Asian countries have not experienced this rise, but Asian immigrants in the US have the same rates of western cancers as Caucasian Americans after one or two generations. Thus, cancer is not a genetic lottery. A new model has emerged from the last 10 years of research. It moves away from genetics and squarely into life-style factors that we can learn to control. At most, genetic factors contribute 15% to our cancer risk. What matters for 85% of cancers is what we do - or do not do enough of - with our lifestyle.
A new University of Cambridge study has shown that people who follow simple healthy lifestyle rules reduce their chances of dying from cardiovascular disease or cancer by roughly a factor of four. Other recent studies -- from the University of San Francisco -- found that, among men with prostate cancer, such simple lifestyle changes completely change the way genes behave, including the genes of cancer cells. This research shows that life-style choices play on our genes like a pianist's fingers play on a keyboard... transforming the body's ability to resist to cancer.
Changing the "Terrain"
When it comes to treating cancer, there is no alternative to conventional treatments: surgery, chemotherapy, radiotherapy, immunotherapy or, soon, molecular genetics. However, these treatments target the tumor much like an army wages war: focusing on destroying the cancerous cells. They do not help prevent the disease if we don't have it, and, if we do, they do not help the body build up it's natural resistance to make the treatments work better.
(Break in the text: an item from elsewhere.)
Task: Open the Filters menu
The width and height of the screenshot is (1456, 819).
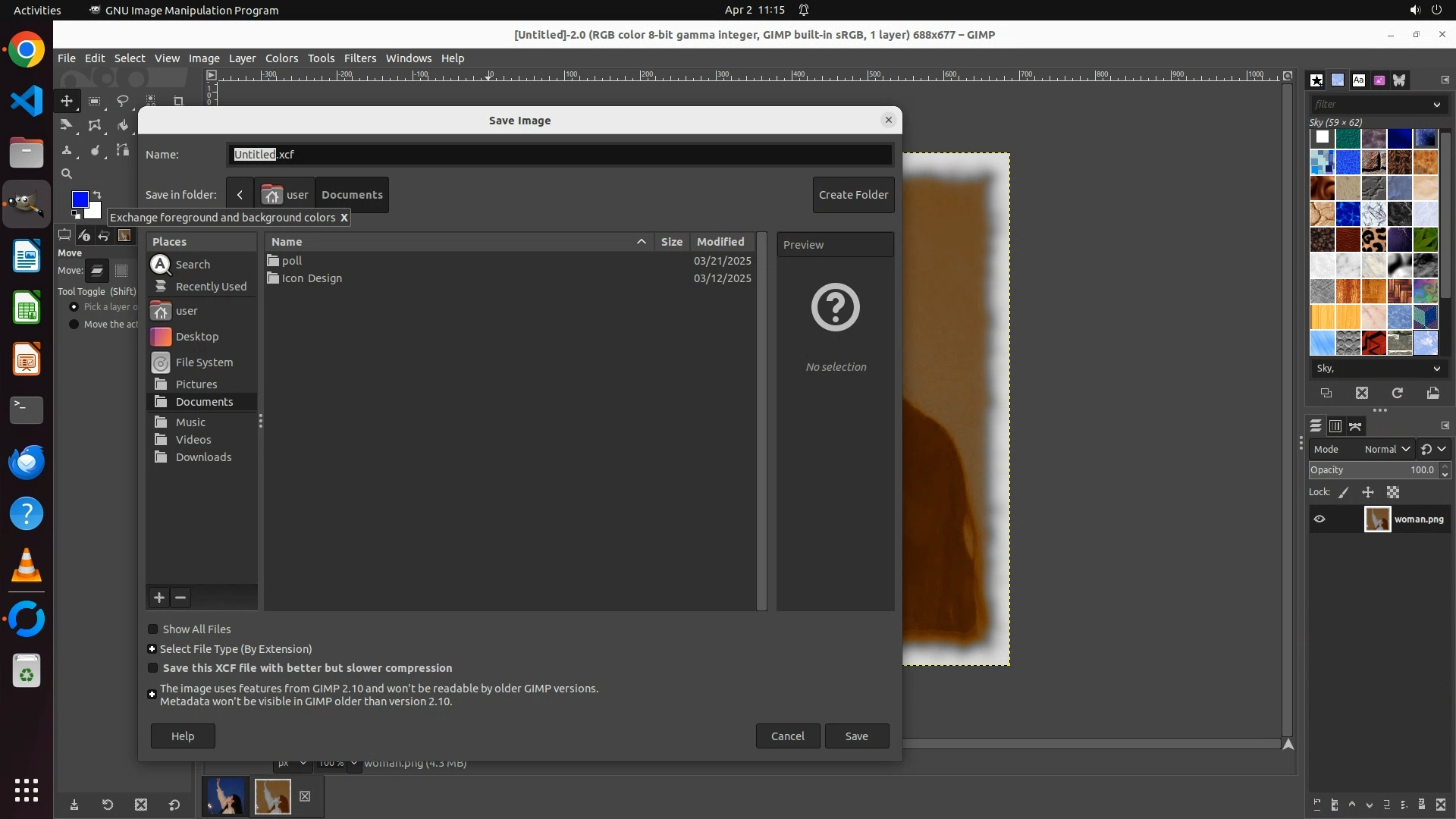Action: (359, 58)
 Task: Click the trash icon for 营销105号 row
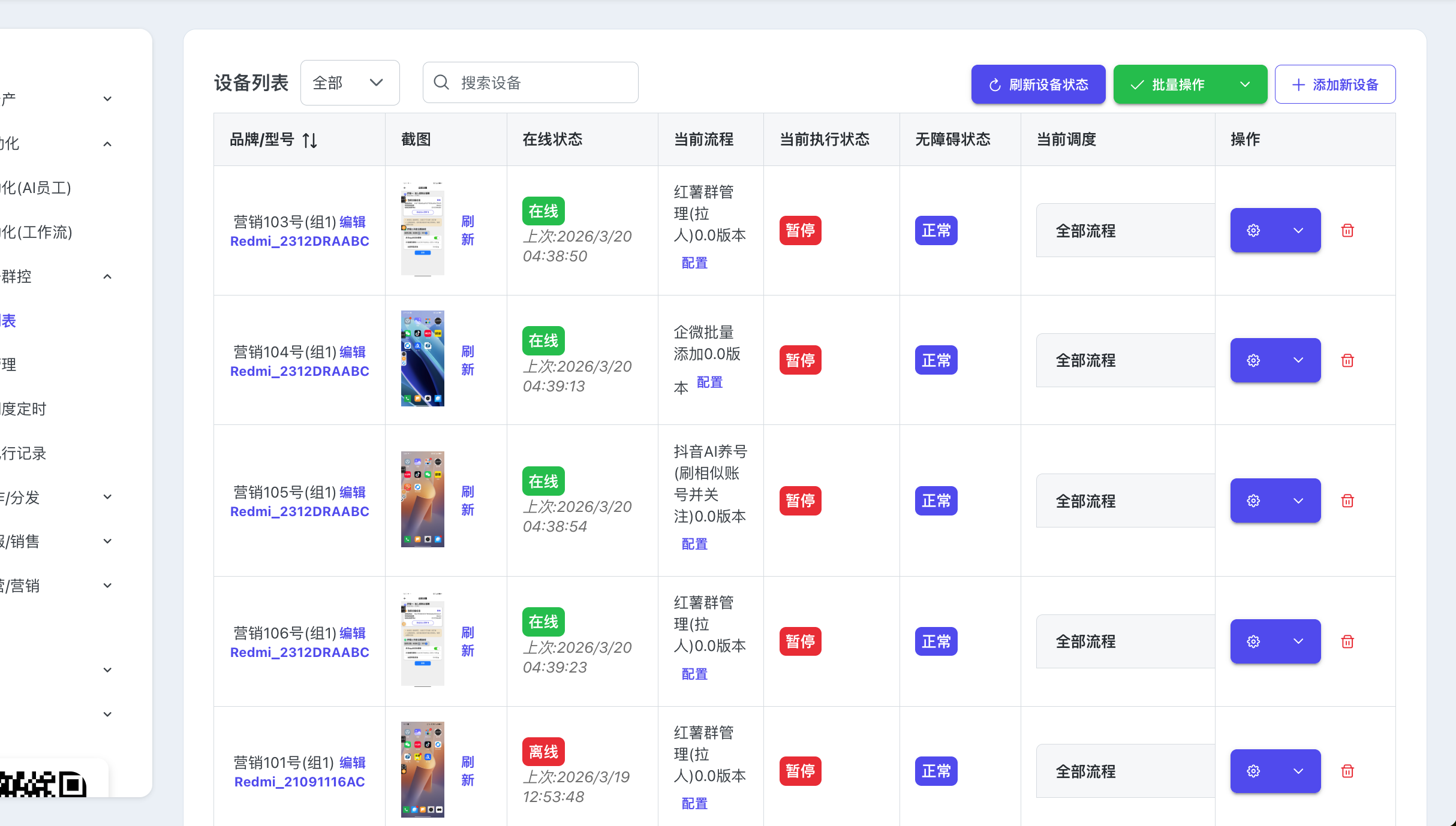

For prevention or better disease management, it is important to change the environment---the "terrain" -- that supports the growth of new cancer cells, even if treatment pounds them with targeted attacks.
Modern research suggests that cancer cells grow much faster under three circumstances:
• When our immune system is weakened and less capable of detecting and destroying budding tumors.
• When low-grade chronic inflammation in our body supports the multiplication of cells and the invasion of neighboring tissue.
• When tumors are allowed to develop new blood vessels to expand to a larger size, much like a city expands when allowed to develop new roadways.
• When we strengthen our immune system, reduce inflammation and reduce the growth of new blood vessel, we help create an anticancer "terrain".